The research was carried out by Durham and Southampton Universities in the UK, Max Planck Institute for Evolutionary Anthropology in Germany, the University of Barcelona in Spain and the National Centre for Scientific Research in France, in collaboration with a number of other European institutions.
Sophisticated behaviour of cave artists
According to the researchers, creating the art must have involved such sophisticated behaviour as the choosing of a location, planning of light source and mixing of pigments.
The results provide very strong evidence that Neanderthals were behaving symbolically, and demonstrate that in this realm they were very close to our own abilities. Symbolic material culture, a collection of cultural and intellectual achievements handed down from generation to generation, has so far been convincingly attributed only to Homo sapiens.

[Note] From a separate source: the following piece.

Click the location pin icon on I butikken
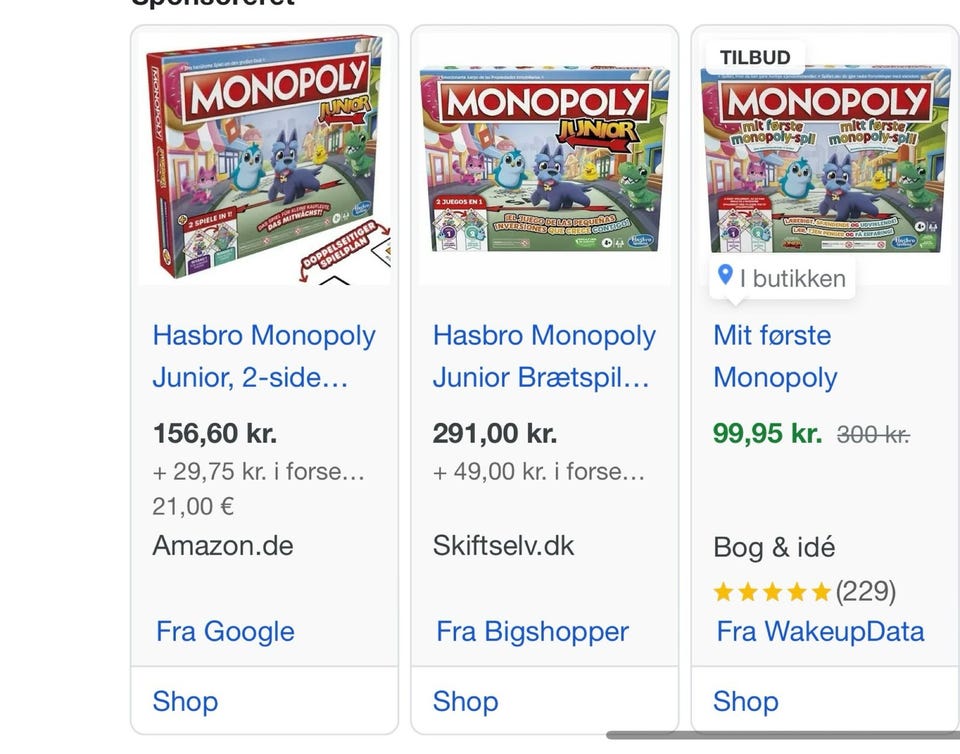The width and height of the screenshot is (960, 754). point(726,276)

Early symbolic artefacts such as pigment-coloured shell beads that served as body ornamentation, are documented for the Middle Stone Age in North and South Africa as early as 100,000 years ago but are associated with early members of our own species.
Artefacts attributed to modern humans
There is evidence in Europe for cave art, sculpted figures, decorated bone tools, and jewellery made of bone, tooth, ivory, shell or stone that dates back to the ‘Upper Palaeolithic Revolution’ after 40,000 years ago. These artefacts, researchers agree, were created by pioneer populations of modern humans as they spread across Europe after their arrival from Africa and the Near East.
Even where there is evidence of Neanderthal use of body ornamentation in the form of perforated animal teeth and bones that date back to the Châtelperronian culture of South West Europe around 40,000 to 45,000 years ago, many researchers have suggested this was not an independent Neanderthal innovation, but was inspired by contact with the newly arrived modern humans.
Joint lead author of the study, Dr Chris Standish, an archaeologist at the University of Southampton, said: “This is an incredibly exciting discovery which suggests Neanderthals were much more sophisticated than is popularly believed.
“Our results show that the paintings we dated are, by far, the oldest known cave art in the world, and were created at least 20,000 years before modern humans arrived in Europe from Africa - therefore they must have been painted by Neanderthals.”
Radioactive elements in mineral deposits
The uranium-thorium method involves dating tiny carbonate deposits that have built up on top of the cave paintings. These contain traces of the radioactive elements uranium and thorium, which indicate when the deposits formed - and therefore give a minimum age for whatever lies beneath.